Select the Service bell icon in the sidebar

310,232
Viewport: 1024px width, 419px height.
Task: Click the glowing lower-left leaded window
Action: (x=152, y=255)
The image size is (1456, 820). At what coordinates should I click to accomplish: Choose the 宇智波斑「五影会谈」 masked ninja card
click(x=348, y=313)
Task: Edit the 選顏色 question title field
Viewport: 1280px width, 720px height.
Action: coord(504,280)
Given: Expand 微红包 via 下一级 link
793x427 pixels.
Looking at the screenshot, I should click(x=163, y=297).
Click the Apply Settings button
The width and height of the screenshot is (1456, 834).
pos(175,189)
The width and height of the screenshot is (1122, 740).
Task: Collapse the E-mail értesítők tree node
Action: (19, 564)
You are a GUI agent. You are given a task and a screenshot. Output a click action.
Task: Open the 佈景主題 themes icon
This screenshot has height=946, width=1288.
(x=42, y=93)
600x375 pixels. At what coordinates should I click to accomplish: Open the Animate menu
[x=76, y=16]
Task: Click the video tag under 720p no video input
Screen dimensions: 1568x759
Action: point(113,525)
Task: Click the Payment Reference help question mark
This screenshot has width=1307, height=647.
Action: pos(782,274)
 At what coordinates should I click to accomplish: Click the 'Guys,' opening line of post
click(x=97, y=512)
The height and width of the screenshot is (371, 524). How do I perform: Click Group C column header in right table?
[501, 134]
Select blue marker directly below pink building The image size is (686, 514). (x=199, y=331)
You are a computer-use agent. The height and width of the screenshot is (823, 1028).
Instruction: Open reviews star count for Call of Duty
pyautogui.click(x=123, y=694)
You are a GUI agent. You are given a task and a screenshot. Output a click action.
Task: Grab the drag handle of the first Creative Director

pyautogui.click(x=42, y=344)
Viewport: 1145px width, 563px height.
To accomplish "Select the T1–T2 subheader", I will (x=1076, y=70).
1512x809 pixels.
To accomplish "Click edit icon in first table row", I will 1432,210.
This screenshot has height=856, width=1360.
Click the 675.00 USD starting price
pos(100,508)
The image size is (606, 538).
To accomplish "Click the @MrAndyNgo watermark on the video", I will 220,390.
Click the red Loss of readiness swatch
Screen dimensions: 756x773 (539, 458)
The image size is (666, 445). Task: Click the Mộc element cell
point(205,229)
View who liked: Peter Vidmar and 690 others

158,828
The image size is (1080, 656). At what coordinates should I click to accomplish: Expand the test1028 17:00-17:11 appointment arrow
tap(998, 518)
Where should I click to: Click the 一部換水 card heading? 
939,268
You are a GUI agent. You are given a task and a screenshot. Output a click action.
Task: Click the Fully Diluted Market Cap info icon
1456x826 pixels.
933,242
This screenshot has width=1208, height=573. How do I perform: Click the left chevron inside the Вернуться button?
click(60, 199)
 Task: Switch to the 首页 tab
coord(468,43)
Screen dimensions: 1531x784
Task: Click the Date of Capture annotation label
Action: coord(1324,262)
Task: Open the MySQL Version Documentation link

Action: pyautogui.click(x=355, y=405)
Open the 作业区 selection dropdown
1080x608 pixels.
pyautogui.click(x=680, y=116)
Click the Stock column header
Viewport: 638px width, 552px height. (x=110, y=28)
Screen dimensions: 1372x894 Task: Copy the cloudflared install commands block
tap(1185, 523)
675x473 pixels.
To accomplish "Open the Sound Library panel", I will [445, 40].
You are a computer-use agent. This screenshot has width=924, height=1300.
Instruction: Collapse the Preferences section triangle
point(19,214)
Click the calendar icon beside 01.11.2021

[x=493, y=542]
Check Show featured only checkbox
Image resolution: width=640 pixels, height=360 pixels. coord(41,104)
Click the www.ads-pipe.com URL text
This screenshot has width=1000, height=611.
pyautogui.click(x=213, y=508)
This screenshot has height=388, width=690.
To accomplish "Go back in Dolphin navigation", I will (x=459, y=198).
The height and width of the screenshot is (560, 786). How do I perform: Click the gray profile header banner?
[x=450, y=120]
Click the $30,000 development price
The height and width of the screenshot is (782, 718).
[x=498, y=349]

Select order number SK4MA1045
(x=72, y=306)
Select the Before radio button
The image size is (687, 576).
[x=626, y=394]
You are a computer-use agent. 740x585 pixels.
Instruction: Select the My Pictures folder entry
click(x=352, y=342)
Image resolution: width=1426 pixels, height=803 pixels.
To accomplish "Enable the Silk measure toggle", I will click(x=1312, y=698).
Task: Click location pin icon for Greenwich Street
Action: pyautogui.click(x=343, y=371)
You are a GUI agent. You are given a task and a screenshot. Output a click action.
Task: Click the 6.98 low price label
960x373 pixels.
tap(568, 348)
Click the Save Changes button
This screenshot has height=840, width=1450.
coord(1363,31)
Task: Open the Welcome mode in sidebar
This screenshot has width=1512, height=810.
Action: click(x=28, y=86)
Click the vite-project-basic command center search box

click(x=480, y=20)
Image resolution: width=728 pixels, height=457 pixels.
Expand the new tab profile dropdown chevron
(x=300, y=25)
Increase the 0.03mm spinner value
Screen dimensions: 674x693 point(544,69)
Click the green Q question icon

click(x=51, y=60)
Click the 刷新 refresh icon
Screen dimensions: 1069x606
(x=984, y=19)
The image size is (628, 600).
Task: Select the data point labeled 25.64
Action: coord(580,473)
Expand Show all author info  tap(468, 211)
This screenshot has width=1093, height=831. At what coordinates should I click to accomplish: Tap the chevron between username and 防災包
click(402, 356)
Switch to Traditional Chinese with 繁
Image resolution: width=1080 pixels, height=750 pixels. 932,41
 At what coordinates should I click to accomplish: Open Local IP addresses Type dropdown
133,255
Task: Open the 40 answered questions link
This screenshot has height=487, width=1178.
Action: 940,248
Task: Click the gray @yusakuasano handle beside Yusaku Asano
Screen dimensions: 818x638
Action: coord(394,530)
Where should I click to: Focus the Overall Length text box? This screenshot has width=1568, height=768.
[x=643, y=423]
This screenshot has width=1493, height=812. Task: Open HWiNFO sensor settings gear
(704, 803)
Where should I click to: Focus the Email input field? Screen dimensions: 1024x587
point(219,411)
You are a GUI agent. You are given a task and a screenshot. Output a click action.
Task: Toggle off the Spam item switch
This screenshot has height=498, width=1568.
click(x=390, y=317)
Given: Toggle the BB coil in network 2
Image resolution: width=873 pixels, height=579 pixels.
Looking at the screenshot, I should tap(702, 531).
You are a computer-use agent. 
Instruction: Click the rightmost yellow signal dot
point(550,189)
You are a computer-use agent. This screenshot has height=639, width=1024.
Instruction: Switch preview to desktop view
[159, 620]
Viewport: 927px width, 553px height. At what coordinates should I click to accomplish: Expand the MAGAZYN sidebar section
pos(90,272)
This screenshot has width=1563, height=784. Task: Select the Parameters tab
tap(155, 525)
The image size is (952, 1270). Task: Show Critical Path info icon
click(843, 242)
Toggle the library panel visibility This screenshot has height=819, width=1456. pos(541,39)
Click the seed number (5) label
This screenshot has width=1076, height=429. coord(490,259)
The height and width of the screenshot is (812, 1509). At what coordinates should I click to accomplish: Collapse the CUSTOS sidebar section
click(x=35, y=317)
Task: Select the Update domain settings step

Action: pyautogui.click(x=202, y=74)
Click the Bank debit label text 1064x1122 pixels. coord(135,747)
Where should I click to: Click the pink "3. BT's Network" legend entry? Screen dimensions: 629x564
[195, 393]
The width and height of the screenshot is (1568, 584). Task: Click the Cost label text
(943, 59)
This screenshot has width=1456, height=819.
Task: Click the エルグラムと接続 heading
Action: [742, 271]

· · · · · · ·

> _Exercise_
Copy every one of the rows above without changing anything in them.

> _Answer to the task_
Select the Service bell icon in the sidebar

310,232
Viewport: 1024px width, 419px height.
Task: Click the glowing lower-left leaded window
Action: (x=152, y=255)
The image size is (1456, 820). At what coordinates should I click to accomplish: Choose the 宇智波斑「五影会谈」 masked ninja card
click(x=348, y=313)
Task: Edit the 選顏色 question title field
Viewport: 1280px width, 720px height.
Action: coord(504,280)
Given: Expand 微红包 via 下一级 link
793x427 pixels.
Looking at the screenshot, I should click(x=163, y=297).
Click the Apply Settings button
The width and height of the screenshot is (1456, 834).
pos(175,189)
The width and height of the screenshot is (1122, 740).
Task: Collapse the E-mail értesítők tree node
Action: (19, 564)
You are a GUI agent. You are given a task and a screenshot. Output a click action.
Task: Open the 佈景主題 themes icon
This screenshot has height=946, width=1288.
(x=42, y=93)
600x375 pixels. At what coordinates should I click to accomplish: Open the Animate menu
[x=76, y=16]
Task: Click the video tag under 720p no video input
Screen dimensions: 1568x759
Action: point(113,525)
Task: Click the Payment Reference help question mark
This screenshot has width=1307, height=647.
Action: pos(782,274)
 At what coordinates should I click to accomplish: Click the 'Guys,' opening line of post
click(x=97, y=512)
The height and width of the screenshot is (371, 524). How do I perform: Click Group C column header in right table?
[501, 134]
Select blue marker directly below pink building The image size is (686, 514). (x=199, y=331)
You are a computer-use agent. The height and width of the screenshot is (823, 1028).
Instruction: Open reviews star count for Call of Duty
pyautogui.click(x=123, y=694)
You are a GUI agent. You are given a task and a screenshot. Output a click action.
Task: Grab the drag handle of the first Creative Director

pyautogui.click(x=42, y=344)
Viewport: 1145px width, 563px height.
To accomplish "Select the T1–T2 subheader", I will (x=1076, y=70).
1512x809 pixels.
To accomplish "Click edit icon in first table row", I will 1432,210.
This screenshot has height=856, width=1360.
Click the 675.00 USD starting price
pos(100,508)
The image size is (606, 538).
To accomplish "Click the @MrAndyNgo watermark on the video", I will 220,390.
Click the red Loss of readiness swatch
Screen dimensions: 756x773 (539, 458)
The image size is (666, 445). Task: Click the Mộc element cell
point(205,229)
View who liked: Peter Vidmar and 690 others

158,828
The image size is (1080, 656). At what coordinates should I click to accomplish: Expand the test1028 17:00-17:11 appointment arrow
tap(998, 518)
Where should I click to: Click the 一部換水 card heading? 
939,268
You are a GUI agent. You are given a task and a screenshot. Output a click action.
Task: Click the Fully Diluted Market Cap info icon
1456x826 pixels.
933,242
This screenshot has width=1208, height=573. How do I perform: Click the left chevron inside the Вернуться button?
click(60, 199)
 Task: Switch to the 首页 tab
coord(468,43)
Screen dimensions: 1531x784
Task: Click the Date of Capture annotation label
Action: coord(1324,262)
Task: Open the MySQL Version Documentation link

Action: pyautogui.click(x=355, y=405)
Open the 作业区 selection dropdown
1080x608 pixels.
pyautogui.click(x=680, y=116)
Click the Stock column header
Viewport: 638px width, 552px height. (x=110, y=28)
Screen dimensions: 1372x894 Task: Copy the cloudflared install commands block
tap(1185, 523)
675x473 pixels.
To accomplish "Open the Sound Library panel", I will [445, 40].
You are a computer-use agent. This screenshot has width=924, height=1300.
Instruction: Collapse the Preferences section triangle
point(19,214)
Click the calendar icon beside 01.11.2021

[x=493, y=542]
Check Show featured only checkbox
Image resolution: width=640 pixels, height=360 pixels. coord(41,104)
Click the www.ads-pipe.com URL text
This screenshot has width=1000, height=611.
pyautogui.click(x=213, y=508)
This screenshot has height=388, width=690.
To accomplish "Go back in Dolphin navigation", I will (x=459, y=198).
The height and width of the screenshot is (560, 786). How do I perform: Click the gray profile header banner?
[x=450, y=120]
Click the $30,000 development price
The height and width of the screenshot is (782, 718).
[x=498, y=349]

Select order number SK4MA1045
(x=72, y=306)
Select the Before radio button
The image size is (687, 576).
[x=626, y=394]
You are a computer-use agent. 740x585 pixels.
Instruction: Select the My Pictures folder entry
click(x=352, y=342)
Image resolution: width=1426 pixels, height=803 pixels.
To accomplish "Enable the Silk measure toggle", I will click(x=1312, y=698).
Task: Click location pin icon for Greenwich Street
Action: pyautogui.click(x=343, y=371)
You are a GUI agent. You are given a task and a screenshot. Output a click action.
Task: Click the 6.98 low price label
960x373 pixels.
tap(568, 348)
Click the Save Changes button
This screenshot has height=840, width=1450.
coord(1363,31)
Task: Open the Welcome mode in sidebar
This screenshot has width=1512, height=810.
Action: click(x=28, y=86)
Click the vite-project-basic command center search box

click(x=480, y=20)
Image resolution: width=728 pixels, height=457 pixels.
Expand the new tab profile dropdown chevron
(x=300, y=25)
Increase the 0.03mm spinner value
Screen dimensions: 674x693 point(544,69)
Click the green Q question icon

click(x=51, y=60)
Click the 刷新 refresh icon
Screen dimensions: 1069x606
(x=984, y=19)
The image size is (628, 600).
Task: Select the data point labeled 25.64
Action: coord(580,473)
Expand Show all author info  tap(468, 211)
This screenshot has width=1093, height=831. At what coordinates should I click to accomplish: Tap the chevron between username and 防災包
click(402, 356)
Switch to Traditional Chinese with 繁
Image resolution: width=1080 pixels, height=750 pixels. 932,41
 At what coordinates should I click to accomplish: Open Local IP addresses Type dropdown
133,255
Task: Open the 40 answered questions link
This screenshot has height=487, width=1178.
Action: 940,248
Task: Click the gray @yusakuasano handle beside Yusaku Asano
Screen dimensions: 818x638
Action: coord(394,530)
Where should I click to: Focus the Overall Length text box? This screenshot has width=1568, height=768.
[x=643, y=423]
This screenshot has width=1493, height=812. Task: Open HWiNFO sensor settings gear
(704, 803)
Where should I click to: Focus the Email input field? Screen dimensions: 1024x587
point(219,411)
You are a GUI agent. You are given a task and a screenshot. Output a click action.
Task: Toggle off the Spam item switch
This screenshot has height=498, width=1568.
click(x=390, y=317)
Given: Toggle the BB coil in network 2
Image resolution: width=873 pixels, height=579 pixels.
Looking at the screenshot, I should tap(702, 531).
You are a computer-use agent. 
Instruction: Click the rightmost yellow signal dot
point(550,189)
You are a computer-use agent. This screenshot has height=639, width=1024.
Instruction: Switch preview to desktop view
[159, 620]
Viewport: 927px width, 553px height. At what coordinates should I click to accomplish: Expand the MAGAZYN sidebar section
pos(90,272)
This screenshot has width=1563, height=784. Task: Select the Parameters tab
tap(155, 525)
The image size is (952, 1270). Task: Show Critical Path info icon
click(843, 242)
Toggle the library panel visibility This screenshot has height=819, width=1456. pos(541,39)
Click the seed number (5) label
This screenshot has width=1076, height=429. coord(490,259)
The height and width of the screenshot is (812, 1509). At what coordinates should I click to accomplish: Collapse the CUSTOS sidebar section
click(x=35, y=317)
Task: Select the Update domain settings step

Action: pyautogui.click(x=202, y=74)
Click the Bank debit label text 1064x1122 pixels. coord(135,747)
Where should I click to: Click the pink "3. BT's Network" legend entry? Screen dimensions: 629x564
[195, 393]
The width and height of the screenshot is (1568, 584). Task: Click the Cost label text
(943, 59)
This screenshot has width=1456, height=819.
Task: Click the エルグラムと接続 heading
Action: [742, 271]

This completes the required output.